21Al salir Jesús de allí, se retiró a la región de Tiro y Sidón.
22En esto, una mujer cananea venida de aquellos contornos se puso a gritar: «¡Señor, Hijo de David, ten piedad de mí! Mi hija es cruelmente atormentada por un demonio».
23Pero él no le respondió palabra. Acercándose sus discípulos le suplicaban diciendo: «Despáchala, pues viene gritando detrás de nosotros».
24Él respondió: «No he sido enviado sino a las ovejas perdidas de la casa de Israel».
25Pero ella se acercó, y postrándose ante él, le dijo: «¡Señor, ayúdame!»
26Él le respondió: «No está bien tomar el pan de los hijos y echárselo a los perrillos».

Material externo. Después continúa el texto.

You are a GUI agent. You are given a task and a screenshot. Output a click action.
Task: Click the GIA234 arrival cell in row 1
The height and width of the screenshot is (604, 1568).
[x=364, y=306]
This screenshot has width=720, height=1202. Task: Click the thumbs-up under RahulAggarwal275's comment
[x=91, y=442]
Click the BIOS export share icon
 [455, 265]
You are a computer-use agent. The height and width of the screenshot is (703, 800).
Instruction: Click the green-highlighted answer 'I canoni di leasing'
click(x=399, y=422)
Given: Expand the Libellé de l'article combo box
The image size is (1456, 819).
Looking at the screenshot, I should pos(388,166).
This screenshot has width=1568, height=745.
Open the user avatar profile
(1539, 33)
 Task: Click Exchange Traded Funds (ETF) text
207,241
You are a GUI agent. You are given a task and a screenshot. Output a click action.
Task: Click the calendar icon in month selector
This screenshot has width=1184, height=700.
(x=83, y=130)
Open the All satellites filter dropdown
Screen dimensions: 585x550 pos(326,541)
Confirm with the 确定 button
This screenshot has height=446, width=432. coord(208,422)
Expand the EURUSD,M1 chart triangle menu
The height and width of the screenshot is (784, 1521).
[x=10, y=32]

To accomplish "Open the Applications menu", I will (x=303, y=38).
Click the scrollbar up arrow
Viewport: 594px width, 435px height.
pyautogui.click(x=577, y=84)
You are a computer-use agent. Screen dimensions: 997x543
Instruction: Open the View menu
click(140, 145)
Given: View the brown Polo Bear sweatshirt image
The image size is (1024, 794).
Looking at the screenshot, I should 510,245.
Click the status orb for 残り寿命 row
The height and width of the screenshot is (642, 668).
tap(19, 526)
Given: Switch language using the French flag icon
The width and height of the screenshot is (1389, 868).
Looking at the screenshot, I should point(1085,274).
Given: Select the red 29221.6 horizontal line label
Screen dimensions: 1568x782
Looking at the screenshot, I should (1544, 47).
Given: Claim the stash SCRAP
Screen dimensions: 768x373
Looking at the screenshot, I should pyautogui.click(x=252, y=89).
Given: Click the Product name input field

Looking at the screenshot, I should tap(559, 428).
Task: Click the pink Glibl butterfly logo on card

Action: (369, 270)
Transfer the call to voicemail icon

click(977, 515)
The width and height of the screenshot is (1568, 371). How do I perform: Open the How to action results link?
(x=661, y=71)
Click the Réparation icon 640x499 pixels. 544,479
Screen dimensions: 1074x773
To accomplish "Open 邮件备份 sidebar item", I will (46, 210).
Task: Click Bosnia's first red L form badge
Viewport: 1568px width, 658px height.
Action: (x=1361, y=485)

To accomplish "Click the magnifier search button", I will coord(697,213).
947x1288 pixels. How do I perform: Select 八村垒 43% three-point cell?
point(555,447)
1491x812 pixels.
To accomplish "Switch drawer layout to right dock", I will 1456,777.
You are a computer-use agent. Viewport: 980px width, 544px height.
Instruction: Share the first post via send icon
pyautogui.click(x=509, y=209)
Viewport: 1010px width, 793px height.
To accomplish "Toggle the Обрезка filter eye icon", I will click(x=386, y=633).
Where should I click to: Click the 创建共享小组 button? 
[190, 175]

27Pero ella dijo: «Así es, Señor, pero también los perrillos comen de las migajas que caen de la mesa de sus amos».
28Entonces Jesús le dijo: «¡Oh mujer, grande es tu fe! Hágase como quieres». Y desde aquel instante quedó curada su hija.
29Después de salir de allí, vino Jesús junto al mar de Galilea, subió al monte y se sentó.
30Se le acercó mucha gente, llevando consigo cojos, ciegos, lisiados, mudos y otros muchos que colocaron a sus pies, y los curó;
31de forma que la gente quedó maravillada al ver que los mudos hablaban, los enfermos quedaban curados, los cojos andaban y los ciegos veían. Y glorificaban al Dios de Israel.
32Jesús llamó a sus discípulos y dijo: «Siento compasión de estas gentes, porque llevan ya tres días conmigo y no tienen qué comer; no quiero despedirlos en ayunas, no sea que desfallezcan en el camino».
33Pero los discípulos le dijeron: «¿De dónde sacaremos en despoblado panes suficientes para saciar a tan gran multitud?»
34Jesús les preguntó: «¿Cuántos panes tenéis?» Ellos le respondieron: «Siete y algunos pececillos».
35Entonces mandó a la gente que se acomodara sobre la tierra.
36Tomó los siete panes y los peces y, dando gracias, los partió y los dio a los discípulos, y los discípulos a la gente.
37Comieron todos y se saciaron; y con lo que sobró recogieron siete espuertas llenas de trozos.
38Los que habían comido fueron cuatro mil hombres, sin contar mujeres y niños.
39Después de despedir a la gente, subió a la barca y se fue a los confines de Magadán.